レプリケーションチェーンの構造はネームコンテナとデータコンテナでは異なり、ネームコンテナに関してはマスターを中心としたスター型、データコンテナに関してはマスターを起点とするデイジーチェーン型になっています。これはメタ情報の更新単位は小さいので同時に更新を行っても性能への影響は小さく、一方ファイルデータブロックの更新は単位が大きいので負荷の分散を図って性能への影響を抑えるためです。データの更新はまずマスターに対して行われ、さらにレプリケーションチェーンを辿って各レプリカで更新が行われた後に、今度はチェーンを逆に辿って更新の完了がマスターに通知されます。この一連の更新フローはトランザクションとして扱われ、万が一更新中にどこかのノードで障害が起きた場合にはすべての更新は取り消されるため、データの一貫性が保たれます。
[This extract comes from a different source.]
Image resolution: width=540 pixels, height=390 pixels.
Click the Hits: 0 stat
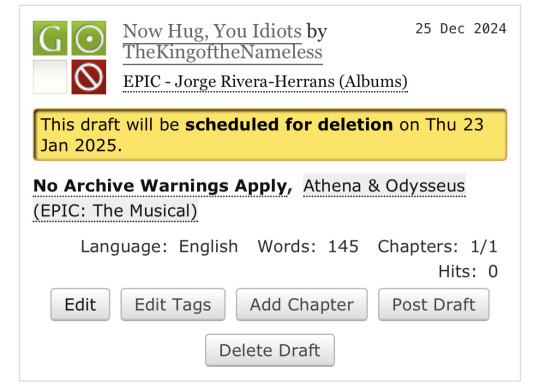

ネームコンテナはボリュームごとに異なるサーバノードに作成されるため、メタ情報に対するアクセスは(少なくともノード数以上のボリュームがあれば)全ノードに対して分散されます。また、各コンテナのレプリケーションチェーンにおけるマスターコンテナも全ノードに分散されるため、データの更新についてもどこかのノードに集中しない形になります。これをまとめると下のようなイメージになります。


以上、今回書ききれなかった部分もたくさんありますので、また次回も続けて行きたいと思います。